O presidente Luiz Inácio Lula da Silva tem uma boa oportunidade, logo no início do segundo mandato, de elevar o nível de relações com os Estados Unidos, fortalecendo os vínculos políticos e econômicos entre os dois países. O governo americano teve a iniciativa de pôr o assunto sobre a mesa, enviando ao Brasil o subsecretário de Estado, Nicholas Burns, e o secretário-adjunto para a América Latina, Thomas Shannon. Preparando o terreno para seus encontros em Brasília, o embaixador Burns fez uma palestra na Fundação Armando Álvares Penteado (Faap), na qual expôs as principais mudanças na política externa norte-americana - determinadas pelas duras experiências no Iraque e pela reação do eleitorado -, entre as quais o abandono do unilateralismo e a conseqüente valorização dos organismos multilaterais. Com relação ao Brasil, o subsecretário de Estado propôs o aprofundamento das relações políticas, tanto no nível regional como no nível global. Para ele, não há razões para os Estados Unidos não terem com o Brasil o mesmo tipo de relacionamento privilegiado que mantêm com a Índia. A visita de Burns precede a vinda da secretária de Estado, Condoleezza Rice. O passo seguinte deverá ser uma visita do presidente Bush a Brasília, em março. Esse esforço diplomático não teria sentido, se o governo dos Estados Unidos não estivesse disposto a renovar sua política hemisférica, dando maior atenção, de modo especial, aos sul-americanos.

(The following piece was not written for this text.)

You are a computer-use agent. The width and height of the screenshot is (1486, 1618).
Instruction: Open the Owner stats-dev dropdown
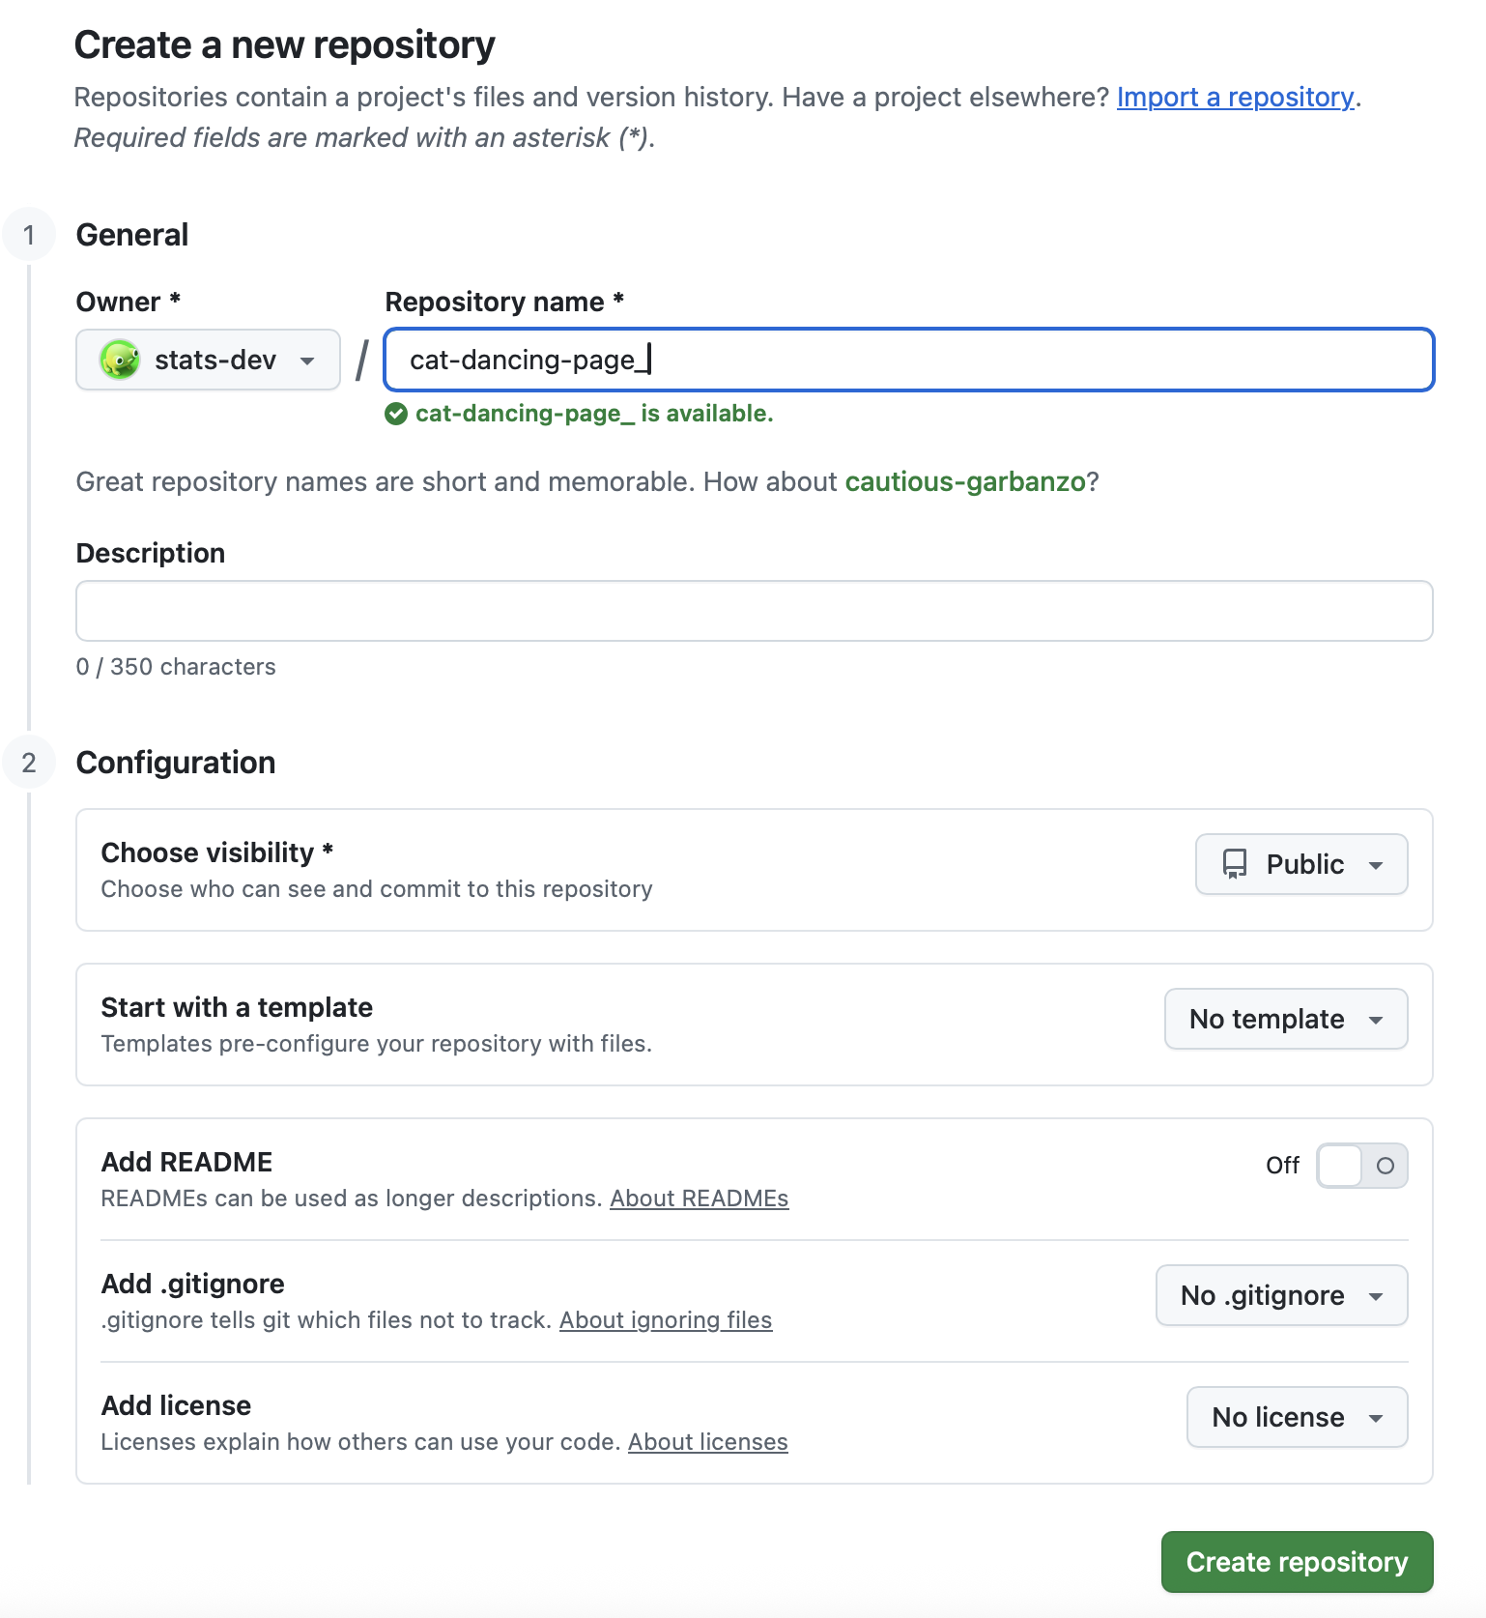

O presidente George W. Bush decidiu investir numa aproximação com todos os governos eleitos na América Latina - 'incluído o de Caracas, se ele quiser' -, explicou o subsecretário. O Brasil é visto, obviamente, como interlocutor diferenciado, por sua dimensão, por seu peso econômico e por seu potencial de atuação no hemisfério.

O subsecretário de Estado trouxe um esboço de pauta para discussão. O desenvolvimento de tecnologias para a produção de etanol e de outros combustíveis de origem vegetal é um bom assunto para uma agenda inicial. Brasil e Estados Unidos são os maiores produtores mundiais de etanol e os mais avançados em tecnologia para essa atividade. Interessa a ambos a conversão de combustíveis alternativos em commodities negociáveis em bolsas. Esse plano já constava da agenda brasileira e a cooperação com os Estados Unidos pode ser produtiva. O governo dos Estados Unidos também deverá propor acordos em outras áreas, como o combate ao narcotráfico, bem como tentar engajar o Brasil em ações de preservação da democracia no hemisfério.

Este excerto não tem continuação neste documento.